___ Estratto del testo
Il 28 e 29 aprile, poche settimane dopo l’incontro con Trump a Washington, il presidente egiziano al-Sisi si appresta a ricevere Papa Francesco. Nel mezzo, ci sono stati due terribili attacchi terroristici, che il 9 aprile hanno colpito la cattedrale copta di San Marco ad Alessandria e la chiesa di San Giorgio di Tanta.
I due attacchi da un lato confermano che la comunità cristiana in Egitto rimane uno dei principali bersagli della violenza jihadista e dall’altro minano le basi del patto ‘non scritto’ tra al-Sisi e i suoi alleati occidentali. L’ involuzione democratica del Paese nordafricano è infatti sinora avvenuta con il tacito benestare dell’Occidente, in cambio del ruolo di stabilizzazione che l’Egitto esercita nel quadrante mediorientale.
Il patto ‘non scritto’ con l’Occidente Tale accordo è stato peraltro implicitamente confermato nel recente incontro tra al-Sisi e Trump, in cui l’ex generale ha incassato l’appoggio del magnate presidente. Tuttavia, gli attentati della domenica della Palme, che fanno seguito all’attacco alla Cattedrale di San Marco al Cairo del dicembre 2016, sono parte di un trend allarmante, che ha visto l’Egitto teatro di circa quaranta tra aggressioni ed attacchi a luoghi di culto cristiani a partire dal 2013, anno della deposizione dell’ex presidente Morsi.
______
___ Materiale mostrato
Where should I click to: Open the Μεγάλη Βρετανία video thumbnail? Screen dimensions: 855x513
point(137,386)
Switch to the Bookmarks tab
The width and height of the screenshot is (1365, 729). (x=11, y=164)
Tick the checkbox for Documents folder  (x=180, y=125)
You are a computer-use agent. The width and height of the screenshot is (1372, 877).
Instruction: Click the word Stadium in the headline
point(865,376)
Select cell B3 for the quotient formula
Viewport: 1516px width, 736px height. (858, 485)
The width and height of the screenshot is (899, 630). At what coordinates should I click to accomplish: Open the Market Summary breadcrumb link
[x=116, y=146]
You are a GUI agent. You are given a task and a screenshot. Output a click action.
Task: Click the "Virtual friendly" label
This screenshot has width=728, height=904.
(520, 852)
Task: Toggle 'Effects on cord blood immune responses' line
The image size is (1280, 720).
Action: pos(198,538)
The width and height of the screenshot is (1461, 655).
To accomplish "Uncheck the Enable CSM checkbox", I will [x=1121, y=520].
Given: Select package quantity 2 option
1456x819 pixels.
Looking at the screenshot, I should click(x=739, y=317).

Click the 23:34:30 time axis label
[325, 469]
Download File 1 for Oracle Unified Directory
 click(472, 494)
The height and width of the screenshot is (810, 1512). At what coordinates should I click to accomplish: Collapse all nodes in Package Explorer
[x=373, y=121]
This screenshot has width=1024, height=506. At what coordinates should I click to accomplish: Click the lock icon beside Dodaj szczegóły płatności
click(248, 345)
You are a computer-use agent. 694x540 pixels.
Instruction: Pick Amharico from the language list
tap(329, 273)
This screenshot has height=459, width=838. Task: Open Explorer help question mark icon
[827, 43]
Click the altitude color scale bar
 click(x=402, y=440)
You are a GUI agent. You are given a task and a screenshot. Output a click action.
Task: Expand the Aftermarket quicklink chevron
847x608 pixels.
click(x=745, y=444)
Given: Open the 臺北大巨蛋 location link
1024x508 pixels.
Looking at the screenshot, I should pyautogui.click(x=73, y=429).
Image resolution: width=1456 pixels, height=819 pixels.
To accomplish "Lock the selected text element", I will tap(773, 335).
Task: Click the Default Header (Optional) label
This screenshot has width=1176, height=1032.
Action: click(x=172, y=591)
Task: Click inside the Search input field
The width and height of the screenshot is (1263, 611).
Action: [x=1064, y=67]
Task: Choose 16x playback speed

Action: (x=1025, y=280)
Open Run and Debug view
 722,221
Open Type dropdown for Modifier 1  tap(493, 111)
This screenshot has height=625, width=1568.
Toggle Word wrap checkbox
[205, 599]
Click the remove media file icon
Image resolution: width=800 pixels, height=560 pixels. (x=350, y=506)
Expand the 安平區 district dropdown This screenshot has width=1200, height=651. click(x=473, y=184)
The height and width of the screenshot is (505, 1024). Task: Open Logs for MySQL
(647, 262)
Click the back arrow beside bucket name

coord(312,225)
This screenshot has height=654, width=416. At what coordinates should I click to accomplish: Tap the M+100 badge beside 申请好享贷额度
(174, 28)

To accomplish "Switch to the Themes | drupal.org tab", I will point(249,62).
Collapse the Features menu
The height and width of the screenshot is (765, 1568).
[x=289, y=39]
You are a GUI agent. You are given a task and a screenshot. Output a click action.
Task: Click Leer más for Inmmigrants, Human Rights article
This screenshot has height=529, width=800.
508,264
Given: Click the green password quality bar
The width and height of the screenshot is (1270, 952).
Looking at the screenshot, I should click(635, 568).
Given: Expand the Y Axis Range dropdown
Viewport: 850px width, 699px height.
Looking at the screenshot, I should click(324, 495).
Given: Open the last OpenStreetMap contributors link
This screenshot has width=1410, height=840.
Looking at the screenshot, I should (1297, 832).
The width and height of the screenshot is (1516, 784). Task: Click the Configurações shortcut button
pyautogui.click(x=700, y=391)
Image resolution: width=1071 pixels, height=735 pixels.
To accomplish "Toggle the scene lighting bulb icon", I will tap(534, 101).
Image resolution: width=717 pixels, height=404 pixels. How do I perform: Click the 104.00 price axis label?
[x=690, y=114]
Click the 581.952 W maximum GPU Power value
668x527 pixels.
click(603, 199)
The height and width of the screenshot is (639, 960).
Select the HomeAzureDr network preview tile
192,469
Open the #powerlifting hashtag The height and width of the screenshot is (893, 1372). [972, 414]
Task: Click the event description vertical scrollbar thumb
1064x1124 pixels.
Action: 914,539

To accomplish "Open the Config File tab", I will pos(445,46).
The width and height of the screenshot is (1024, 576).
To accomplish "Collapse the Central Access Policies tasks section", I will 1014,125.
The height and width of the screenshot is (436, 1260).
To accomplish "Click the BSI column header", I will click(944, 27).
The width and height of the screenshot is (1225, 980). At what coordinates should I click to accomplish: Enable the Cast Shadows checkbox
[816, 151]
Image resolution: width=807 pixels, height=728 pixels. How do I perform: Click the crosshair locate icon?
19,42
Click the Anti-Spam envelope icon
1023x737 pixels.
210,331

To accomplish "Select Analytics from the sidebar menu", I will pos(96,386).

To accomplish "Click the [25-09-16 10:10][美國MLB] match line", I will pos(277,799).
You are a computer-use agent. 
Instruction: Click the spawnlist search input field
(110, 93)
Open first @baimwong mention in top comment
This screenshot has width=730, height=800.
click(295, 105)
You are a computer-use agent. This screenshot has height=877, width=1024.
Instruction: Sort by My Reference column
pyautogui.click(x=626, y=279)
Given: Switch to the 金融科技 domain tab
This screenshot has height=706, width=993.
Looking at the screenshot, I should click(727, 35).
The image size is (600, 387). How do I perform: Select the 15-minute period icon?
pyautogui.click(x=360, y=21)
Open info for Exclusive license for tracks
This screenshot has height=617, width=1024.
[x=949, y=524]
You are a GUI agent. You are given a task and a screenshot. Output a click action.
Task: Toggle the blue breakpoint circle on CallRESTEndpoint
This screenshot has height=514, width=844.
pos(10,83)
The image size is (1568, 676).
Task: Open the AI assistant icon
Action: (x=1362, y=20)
______
== Obiettivo ==
Ripeti senza alcuna modifica il passo dell'articolo sull'Egitto che parte da "Il 28 e 29 aprile, poche" e prosegue fino a "Giorgio di Tanta.". Le righe del dataset non hanno alcun ruolo in questo lavoro.

== Soluzione ==
Il 28 e 29 aprile, poche settimane dopo l’incontro con Trump a Washington, il presidente egiziano al-Sisi si appresta a ricevere Papa Francesco. Nel mezzo, ci sono stati due terribili attacchi terroristici, che il 9 aprile hanno colpito la cattedrale copta di San Marco ad Alessandria e la chiesa di San Giorgio di Tanta.